Setting up solo tent takes approx. 18 minutes, tear down/fold-up takes approx. 20 minutes.
Camped out mid December in about 28 degree temps. The tent obviously isn't designed for that temperature, with a thin fly and mesh ceiling, and lots of spots for the wind to get in. In the summer I bet this tent is nicely vented, but that definitely didn't help.
Thankfully with a Buddy tent heater and a 0 degree sleeping bag I made it fine.
Tent comes together easily like any of these shock cord tents do.
Great for the price - great for spring, summer and fall (probably), not so great for 2 people.
The tent itself is nice and I like it better than some of the dome tents I've used in the past. The two-person model is really a 2-man tent and I was able to fit a twin air mattress with plenty of room to spare. I am pretty sure a queen air mattress would fit, or certainly two sleeping pads (but not two twin mattresses). I had more than enough room with myself and my (small) dog as well as most of my stuff and his kennel.
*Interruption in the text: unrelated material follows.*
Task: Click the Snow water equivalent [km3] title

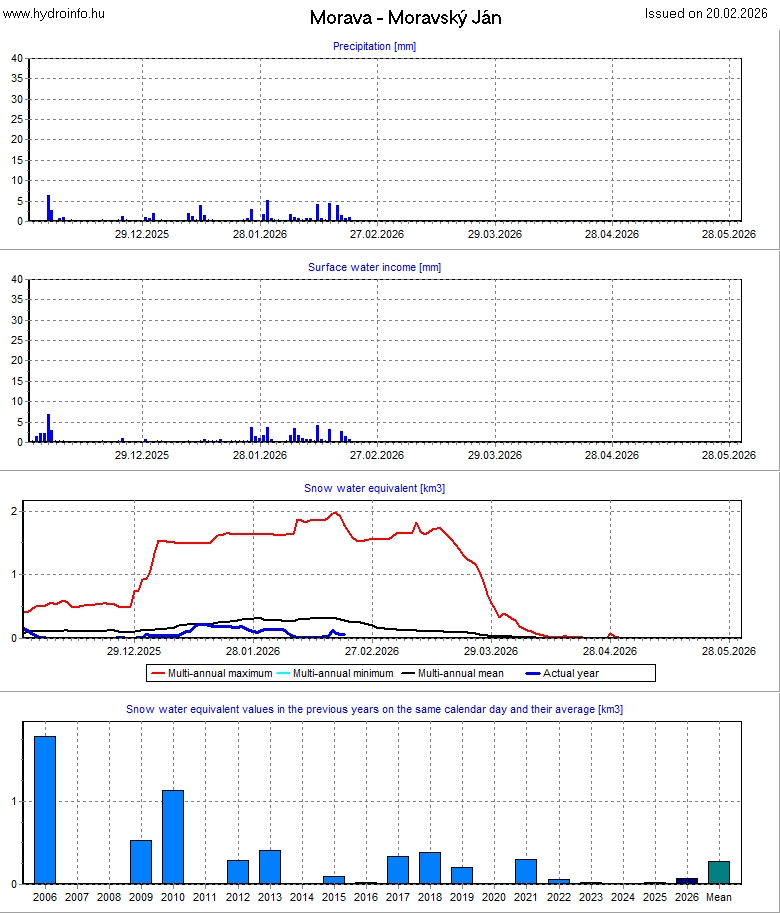Action: point(374,488)
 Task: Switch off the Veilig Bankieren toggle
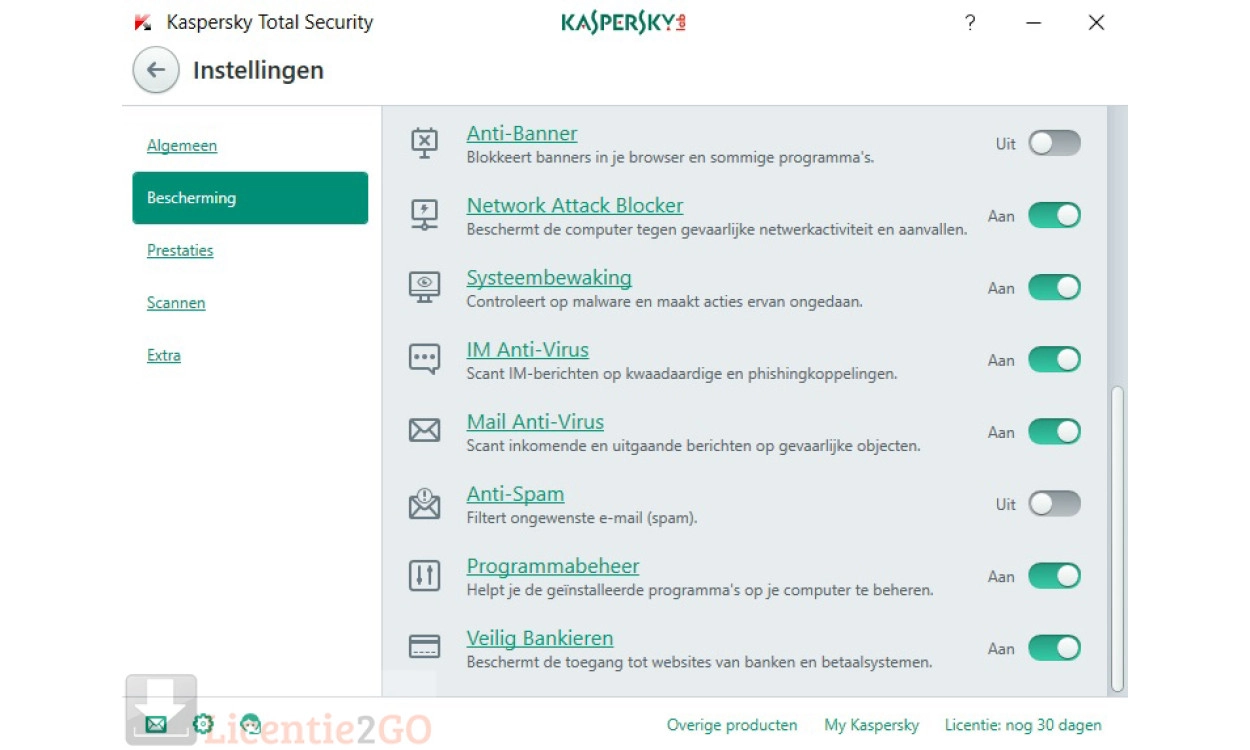coord(1054,648)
The tent itself is not complicated to set up, but it is a little tricky (though by no means impossible) for one person. There is only one pole, which goes through the middle of the tent body. This makes it essential to stake down all four corners of the tent as well as about eight places on the rainfly. It is nice that the tent body is mostly mesh so that you could sleep under the stars if there is no chance of rain. The stakes included are the standard stakes that come with anything, so they are not great, but they get the job done (though they bend far too easily). There is also no room to place a rock on the tent body if staking is not an option. I would say it took maybe 10 minutes to set up by myself.
The tent fit perfectly on top of a 6'x8' tarp. The bathtub floor does make it seem like it isn't properly set up, but that is just to keep water out. The tent is spacious enough and tall enough that I didn't feel at all claustrophobic in the tent. I'm 6'1" and had plenty of headroom and footroom while lying down and while sitting up or squatting. While obviously I couldn't stand up in the tent, I was able to change clothes without too much difficulty in the tent.
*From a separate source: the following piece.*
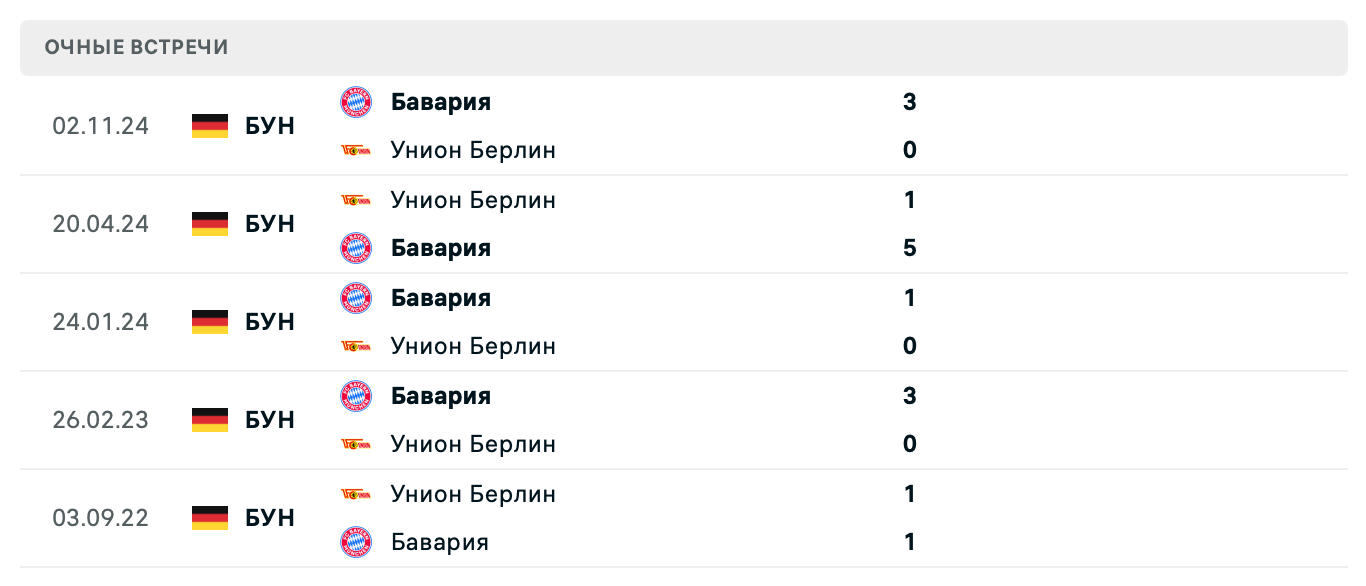Click БУН league label for 26.02.23

point(270,420)
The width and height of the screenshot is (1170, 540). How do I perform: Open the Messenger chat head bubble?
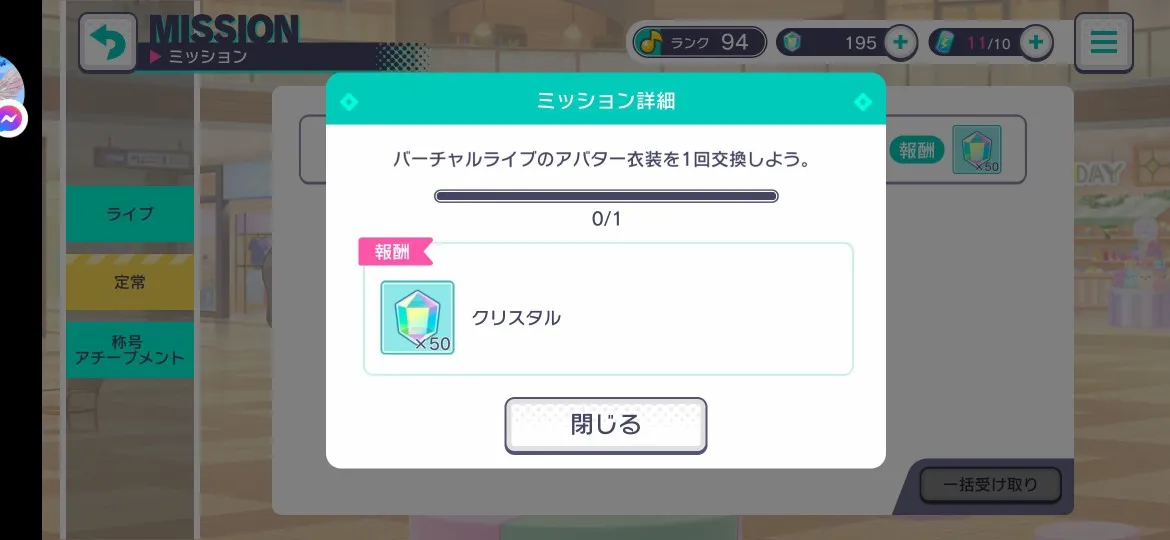tap(10, 118)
The "vestibule" is not very big. While it was big enough to keep boots and a few token items, it is not even close to big enough to fit a person inside of it. That said, it is a nice feature that did help keep a lot of dirt out of the tent.
With the rainfly attached, it is possible to unzip a window on one side of the tent and leave half of the vestibule open on the other, providing decent cross-ventilation.
On my trip, it endured some rain but nothing torrential, so I can't speak to how well it would do in a downpour. I'll try to remember to update if I do experience that. That said, in the rain I got, it didn't let any moisture in.
This is touted as a backpacking tent. I would say this might be a bit of a stretch as it isn't exactly light. However, it does pack up fairly compact. I folded it in half twice (making it 1/4 the width) and rolled it up around the collapsed pole as per the instructions and it fit in the provided bag. It isn't ultralight by any means, but it is a solid option at a solid price. I know a lot of the seasoned backpackers/campers might sneer at Coleman, but at least as far as this tent is concerned, it is a great value and a solid tent.
-They are reasonably easy to set up.
-They weathered a number of hefty storms well and kept us dry.
-The large vestibule is wonderful and usually vestibules this good are only found on much more expensive tents.
-THE VESTIBULE DOOR IS TINY!!!! This is the one big drawback to this tent. It's crazy that the vestibule door requires you to crawl in on all fours when the door of the tent itself is large and generous. This is so extreme that this is the difference between 5-stars and 3-stars on this tent for me.
-Heavy. This is unsurprising in a tent this inexpensive. It just means the tent is strictly for car or canoe camping.
-Storage bag zipper is garbage. On both tents I own this blew out on the first camping trip.